| Title: | Faster K-Medoids Clustering Algorithms: FastPAM, FastCLARA, FastCLARANS |
|---|---|
| Description: | R wrappers of C++ implementation of Faster K-Medoids clustering algorithms (FastPAM, FastCLARA and FastCLARANS) proposed in Erich Schubert, Peter J. Rousseeuw 2019 <doi:10.1007/978-3-030-32047-8_16>. |
| Authors: | Xun Li [aut, cre] |
| Maintainer: | Xun Li <[email protected]> |
| License: | GPL (>= 2) |
| Version: | 1.6 |
| Built: | 2026-05-24 07:12:05 UTC |
| Source: | https://github.com/lixun910/fastkmedoids |
Clustering Large Applications (CLARA) with the improvements, to increase scalability in the number of clusters. This variant will also default to twice the sample size, to improve quality. (Schubert and Rousseeuw, 2019)

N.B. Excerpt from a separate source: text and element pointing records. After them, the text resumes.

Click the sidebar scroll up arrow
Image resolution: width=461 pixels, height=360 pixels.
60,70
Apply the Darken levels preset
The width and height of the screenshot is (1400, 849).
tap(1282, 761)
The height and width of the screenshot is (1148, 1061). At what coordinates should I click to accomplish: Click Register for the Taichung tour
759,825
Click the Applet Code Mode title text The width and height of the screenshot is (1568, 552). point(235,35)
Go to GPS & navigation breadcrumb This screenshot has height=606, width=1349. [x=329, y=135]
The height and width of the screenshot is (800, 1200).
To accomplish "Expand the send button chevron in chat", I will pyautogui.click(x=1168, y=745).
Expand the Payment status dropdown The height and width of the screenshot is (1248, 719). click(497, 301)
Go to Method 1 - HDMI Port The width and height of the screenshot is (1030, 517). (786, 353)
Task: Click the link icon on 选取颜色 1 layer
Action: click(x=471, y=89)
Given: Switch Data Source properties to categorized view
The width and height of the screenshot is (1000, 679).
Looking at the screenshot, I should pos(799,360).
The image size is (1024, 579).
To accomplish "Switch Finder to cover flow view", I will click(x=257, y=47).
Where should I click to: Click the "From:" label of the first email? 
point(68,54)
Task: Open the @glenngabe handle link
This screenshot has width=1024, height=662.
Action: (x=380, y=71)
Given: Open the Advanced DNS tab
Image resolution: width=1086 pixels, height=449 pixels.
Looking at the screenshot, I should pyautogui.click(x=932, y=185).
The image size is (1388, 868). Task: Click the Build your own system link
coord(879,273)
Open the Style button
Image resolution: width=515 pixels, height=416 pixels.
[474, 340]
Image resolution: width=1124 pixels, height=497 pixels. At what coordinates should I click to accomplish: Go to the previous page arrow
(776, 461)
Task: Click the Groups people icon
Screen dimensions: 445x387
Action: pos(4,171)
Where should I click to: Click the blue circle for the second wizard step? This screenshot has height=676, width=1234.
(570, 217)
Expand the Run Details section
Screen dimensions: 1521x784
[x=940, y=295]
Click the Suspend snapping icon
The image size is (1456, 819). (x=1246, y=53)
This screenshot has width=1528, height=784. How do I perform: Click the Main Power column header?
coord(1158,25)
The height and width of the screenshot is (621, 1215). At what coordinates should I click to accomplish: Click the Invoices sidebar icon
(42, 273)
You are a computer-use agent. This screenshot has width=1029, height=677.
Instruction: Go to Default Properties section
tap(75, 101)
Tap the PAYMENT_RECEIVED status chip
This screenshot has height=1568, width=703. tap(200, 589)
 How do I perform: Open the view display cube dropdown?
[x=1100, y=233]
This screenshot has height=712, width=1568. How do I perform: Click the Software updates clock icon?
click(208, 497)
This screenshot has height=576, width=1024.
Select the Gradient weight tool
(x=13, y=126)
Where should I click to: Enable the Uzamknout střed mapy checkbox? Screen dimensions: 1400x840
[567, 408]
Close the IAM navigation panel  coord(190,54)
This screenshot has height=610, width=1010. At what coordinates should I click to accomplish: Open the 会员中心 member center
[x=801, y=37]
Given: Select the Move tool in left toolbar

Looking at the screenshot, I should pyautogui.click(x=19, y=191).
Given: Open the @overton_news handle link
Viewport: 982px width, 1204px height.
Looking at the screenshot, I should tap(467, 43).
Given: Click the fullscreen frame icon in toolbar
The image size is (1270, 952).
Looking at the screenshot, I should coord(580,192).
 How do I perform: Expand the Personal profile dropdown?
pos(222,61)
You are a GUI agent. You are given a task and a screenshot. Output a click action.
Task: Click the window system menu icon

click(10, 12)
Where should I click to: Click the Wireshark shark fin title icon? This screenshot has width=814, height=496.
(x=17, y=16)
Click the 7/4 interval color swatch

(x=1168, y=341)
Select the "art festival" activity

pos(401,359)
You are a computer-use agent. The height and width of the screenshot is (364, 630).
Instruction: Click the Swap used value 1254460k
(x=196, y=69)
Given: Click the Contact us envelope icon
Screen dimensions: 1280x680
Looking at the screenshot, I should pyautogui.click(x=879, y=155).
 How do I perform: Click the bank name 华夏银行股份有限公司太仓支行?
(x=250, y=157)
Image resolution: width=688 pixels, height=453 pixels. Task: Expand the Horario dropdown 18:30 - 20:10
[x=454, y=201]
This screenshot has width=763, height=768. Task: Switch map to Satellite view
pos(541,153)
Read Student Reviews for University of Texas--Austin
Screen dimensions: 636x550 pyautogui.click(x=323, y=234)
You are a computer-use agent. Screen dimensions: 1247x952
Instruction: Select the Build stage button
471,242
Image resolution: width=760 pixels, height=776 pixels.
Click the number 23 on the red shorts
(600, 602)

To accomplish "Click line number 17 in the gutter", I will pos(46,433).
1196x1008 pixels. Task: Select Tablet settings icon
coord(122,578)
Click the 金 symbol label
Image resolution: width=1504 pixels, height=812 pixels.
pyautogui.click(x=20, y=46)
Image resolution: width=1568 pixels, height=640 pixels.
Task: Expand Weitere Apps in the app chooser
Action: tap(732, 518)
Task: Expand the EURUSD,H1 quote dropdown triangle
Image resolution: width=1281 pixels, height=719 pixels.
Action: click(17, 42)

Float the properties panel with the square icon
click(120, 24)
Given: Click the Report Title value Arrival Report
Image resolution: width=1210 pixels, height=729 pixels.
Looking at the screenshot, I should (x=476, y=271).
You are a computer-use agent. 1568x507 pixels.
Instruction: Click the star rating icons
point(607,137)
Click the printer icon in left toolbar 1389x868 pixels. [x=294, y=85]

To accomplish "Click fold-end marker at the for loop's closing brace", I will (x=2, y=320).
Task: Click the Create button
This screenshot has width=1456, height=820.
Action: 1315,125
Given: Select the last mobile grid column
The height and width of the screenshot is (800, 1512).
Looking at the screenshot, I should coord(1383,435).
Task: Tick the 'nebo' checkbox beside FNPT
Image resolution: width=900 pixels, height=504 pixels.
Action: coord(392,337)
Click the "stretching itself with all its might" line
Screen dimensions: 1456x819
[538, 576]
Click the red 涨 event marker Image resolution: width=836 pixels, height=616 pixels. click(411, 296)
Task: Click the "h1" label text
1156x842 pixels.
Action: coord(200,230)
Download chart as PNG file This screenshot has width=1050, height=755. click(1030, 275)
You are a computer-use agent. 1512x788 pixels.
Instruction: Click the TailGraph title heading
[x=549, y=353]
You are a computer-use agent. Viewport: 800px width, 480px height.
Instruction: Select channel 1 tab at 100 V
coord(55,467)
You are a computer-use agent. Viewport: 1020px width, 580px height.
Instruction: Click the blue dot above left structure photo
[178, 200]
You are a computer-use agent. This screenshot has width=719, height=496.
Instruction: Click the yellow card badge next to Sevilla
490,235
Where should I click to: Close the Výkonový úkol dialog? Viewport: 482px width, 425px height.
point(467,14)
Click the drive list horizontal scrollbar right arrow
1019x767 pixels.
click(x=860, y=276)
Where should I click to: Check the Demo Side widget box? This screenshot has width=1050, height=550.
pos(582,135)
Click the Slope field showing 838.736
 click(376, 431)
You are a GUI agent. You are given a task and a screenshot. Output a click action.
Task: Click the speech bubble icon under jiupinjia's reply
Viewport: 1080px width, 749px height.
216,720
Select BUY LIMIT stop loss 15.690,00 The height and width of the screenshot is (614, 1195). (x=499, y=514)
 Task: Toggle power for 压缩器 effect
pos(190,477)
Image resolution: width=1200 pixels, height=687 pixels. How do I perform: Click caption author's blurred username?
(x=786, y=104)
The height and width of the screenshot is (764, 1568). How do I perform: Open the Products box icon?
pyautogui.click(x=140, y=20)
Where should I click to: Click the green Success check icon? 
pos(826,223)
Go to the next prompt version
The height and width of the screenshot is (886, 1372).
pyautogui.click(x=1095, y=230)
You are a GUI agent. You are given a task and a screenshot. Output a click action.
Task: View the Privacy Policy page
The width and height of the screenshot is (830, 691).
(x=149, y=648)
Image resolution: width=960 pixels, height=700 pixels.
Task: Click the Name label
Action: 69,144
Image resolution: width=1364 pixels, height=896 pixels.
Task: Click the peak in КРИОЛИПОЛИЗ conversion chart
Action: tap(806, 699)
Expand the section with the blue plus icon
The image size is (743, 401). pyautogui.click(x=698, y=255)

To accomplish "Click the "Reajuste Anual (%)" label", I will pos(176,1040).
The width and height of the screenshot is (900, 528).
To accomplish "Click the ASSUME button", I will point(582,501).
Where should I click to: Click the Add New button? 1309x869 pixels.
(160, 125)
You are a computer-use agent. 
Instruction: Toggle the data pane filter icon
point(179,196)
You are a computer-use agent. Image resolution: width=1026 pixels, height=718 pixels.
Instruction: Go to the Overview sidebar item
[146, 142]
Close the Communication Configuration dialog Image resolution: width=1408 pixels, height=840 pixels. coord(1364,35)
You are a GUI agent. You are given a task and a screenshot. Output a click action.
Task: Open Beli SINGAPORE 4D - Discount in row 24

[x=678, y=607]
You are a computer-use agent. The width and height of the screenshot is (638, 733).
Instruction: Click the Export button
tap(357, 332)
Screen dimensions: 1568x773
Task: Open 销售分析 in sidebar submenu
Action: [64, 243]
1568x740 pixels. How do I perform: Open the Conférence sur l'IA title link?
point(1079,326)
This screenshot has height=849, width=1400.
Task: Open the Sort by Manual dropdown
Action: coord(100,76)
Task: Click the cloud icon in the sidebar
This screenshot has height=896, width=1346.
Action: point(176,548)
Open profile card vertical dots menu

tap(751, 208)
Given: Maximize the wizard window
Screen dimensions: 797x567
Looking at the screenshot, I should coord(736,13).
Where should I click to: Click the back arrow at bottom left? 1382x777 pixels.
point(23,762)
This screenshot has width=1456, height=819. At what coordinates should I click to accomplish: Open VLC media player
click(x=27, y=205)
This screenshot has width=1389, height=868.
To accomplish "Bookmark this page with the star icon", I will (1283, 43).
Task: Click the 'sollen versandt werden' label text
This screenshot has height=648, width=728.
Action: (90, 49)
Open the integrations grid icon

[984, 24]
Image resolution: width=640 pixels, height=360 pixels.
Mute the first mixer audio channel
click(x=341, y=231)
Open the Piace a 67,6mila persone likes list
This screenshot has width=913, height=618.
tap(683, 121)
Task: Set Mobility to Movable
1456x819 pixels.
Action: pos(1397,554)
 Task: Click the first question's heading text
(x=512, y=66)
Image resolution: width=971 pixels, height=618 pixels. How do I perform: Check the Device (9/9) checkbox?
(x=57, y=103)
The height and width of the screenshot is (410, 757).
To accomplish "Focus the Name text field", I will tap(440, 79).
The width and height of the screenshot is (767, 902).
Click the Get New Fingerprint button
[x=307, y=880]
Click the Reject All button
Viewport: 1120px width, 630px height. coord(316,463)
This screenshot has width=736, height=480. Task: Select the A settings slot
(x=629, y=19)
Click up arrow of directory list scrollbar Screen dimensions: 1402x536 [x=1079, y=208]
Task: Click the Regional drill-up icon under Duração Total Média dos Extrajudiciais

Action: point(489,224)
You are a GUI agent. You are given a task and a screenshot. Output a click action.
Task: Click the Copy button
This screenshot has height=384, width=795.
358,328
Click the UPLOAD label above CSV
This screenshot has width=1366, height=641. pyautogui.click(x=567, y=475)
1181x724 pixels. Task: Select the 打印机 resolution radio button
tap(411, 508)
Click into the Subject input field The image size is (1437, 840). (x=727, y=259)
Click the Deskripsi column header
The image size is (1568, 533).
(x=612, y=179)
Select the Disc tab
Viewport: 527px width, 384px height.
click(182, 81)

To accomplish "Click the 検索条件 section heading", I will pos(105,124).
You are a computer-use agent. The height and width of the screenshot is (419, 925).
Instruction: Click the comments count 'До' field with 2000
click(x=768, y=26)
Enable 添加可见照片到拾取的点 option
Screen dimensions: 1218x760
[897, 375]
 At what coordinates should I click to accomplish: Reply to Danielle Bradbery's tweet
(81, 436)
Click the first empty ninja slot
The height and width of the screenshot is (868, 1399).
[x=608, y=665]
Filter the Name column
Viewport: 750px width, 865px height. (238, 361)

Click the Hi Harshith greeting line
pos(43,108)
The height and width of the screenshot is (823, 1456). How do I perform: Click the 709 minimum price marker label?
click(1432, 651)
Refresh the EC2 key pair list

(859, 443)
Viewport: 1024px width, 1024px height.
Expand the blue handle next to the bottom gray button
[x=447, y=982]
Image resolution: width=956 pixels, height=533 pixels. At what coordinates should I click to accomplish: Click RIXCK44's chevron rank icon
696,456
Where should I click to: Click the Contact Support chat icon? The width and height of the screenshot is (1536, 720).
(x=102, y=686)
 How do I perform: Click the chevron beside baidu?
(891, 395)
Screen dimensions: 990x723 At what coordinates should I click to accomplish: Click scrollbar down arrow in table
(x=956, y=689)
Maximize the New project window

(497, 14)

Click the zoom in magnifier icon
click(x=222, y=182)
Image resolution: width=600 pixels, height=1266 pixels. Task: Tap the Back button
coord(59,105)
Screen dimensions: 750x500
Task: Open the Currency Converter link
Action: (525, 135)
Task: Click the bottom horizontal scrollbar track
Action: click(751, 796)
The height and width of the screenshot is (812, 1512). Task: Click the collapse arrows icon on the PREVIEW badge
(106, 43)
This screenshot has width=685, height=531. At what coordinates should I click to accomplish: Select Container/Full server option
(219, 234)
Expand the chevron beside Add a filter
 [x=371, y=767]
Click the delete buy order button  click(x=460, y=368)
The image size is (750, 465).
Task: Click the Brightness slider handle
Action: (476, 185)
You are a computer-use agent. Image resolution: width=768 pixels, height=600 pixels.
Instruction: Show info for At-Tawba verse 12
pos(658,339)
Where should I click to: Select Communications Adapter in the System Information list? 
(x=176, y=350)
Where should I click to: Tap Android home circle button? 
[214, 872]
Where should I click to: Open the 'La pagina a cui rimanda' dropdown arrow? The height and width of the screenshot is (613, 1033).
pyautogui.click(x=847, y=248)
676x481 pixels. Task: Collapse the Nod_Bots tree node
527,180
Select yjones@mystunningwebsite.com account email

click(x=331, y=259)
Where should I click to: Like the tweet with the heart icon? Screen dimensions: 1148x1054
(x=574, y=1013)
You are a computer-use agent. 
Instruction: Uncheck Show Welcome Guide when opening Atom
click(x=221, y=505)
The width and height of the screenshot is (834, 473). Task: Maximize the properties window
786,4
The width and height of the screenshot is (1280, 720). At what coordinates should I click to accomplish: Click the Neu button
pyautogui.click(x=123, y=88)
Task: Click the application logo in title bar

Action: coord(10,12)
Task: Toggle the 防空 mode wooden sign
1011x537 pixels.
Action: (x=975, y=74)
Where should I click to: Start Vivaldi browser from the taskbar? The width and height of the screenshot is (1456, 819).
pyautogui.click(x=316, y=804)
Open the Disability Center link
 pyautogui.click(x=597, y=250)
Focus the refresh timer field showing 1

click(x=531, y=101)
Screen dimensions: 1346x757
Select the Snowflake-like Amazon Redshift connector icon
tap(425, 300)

fastclara( rdist, n, k, maxiter = 0L, initializer = "LAB", fasttol = 1, numsamples = 5L, sampling = 0.25, independent = FALSE, seed = 123456789L )fastclara( rdist, n, k, maxiter = 0L, initializer = "LAB", fasttol = 1, numsamples = 5L, sampling = 0.25, independent = FALSE, seed = 123456789L )
rdist |
The distance matrix (lower triangular matrix, column wise storage) |
n |
The number of observations |
k |
The number of clusters to produce |
maxiter |
The maximum number of iterations (default: 0) |
initializer |
Initializer: either "BUILD" (used in classic PAM) or "LAB" (linear approximative BUILD) |
fasttol |
Tolerance for fast swapping behavior (may perform worse swaps). Default: 1.0, which means to perform any additional swap that gives an improvement. When set to 0, it will only execute an additional swap if it appears to be independent (i.e., the improvements resulting from the swap have not decreased when the first swap was executed). |
numsamples |
Number of samples to draw (i.e. iterations). Default: 5 |
sampling |
Sampling rate. Default value: 80 + 4*k. (see Schubert and Rousseeuw, 2019) If less than 1, it is considered to be a relative value. e.g. N*0.10 |
independent |
NOT Keep the previous medoids in the next sample. Default: FALSE |
seed |
Seed for random number generator. Default: 123456789 |
KMedoids S4 class
Erich Schubert, Peter J. Rousseeuw "Faster k-Medoids Clustering: Improving the PAM, CLARA, and CLARANS Algorithms" 2019 https://arxiv.org/abs/1810.05691
A faster variation of CLARANS, that can explore O(k) as many swaps at a similar cost by considering all medoids for each candidate non-medoid. Since this means sampling fewer non-medoids, we suggest to increase the subsampling rate slightly to get higher quality than CLARANS, at better runtime. (Schubert and Rousseeuw, 2019)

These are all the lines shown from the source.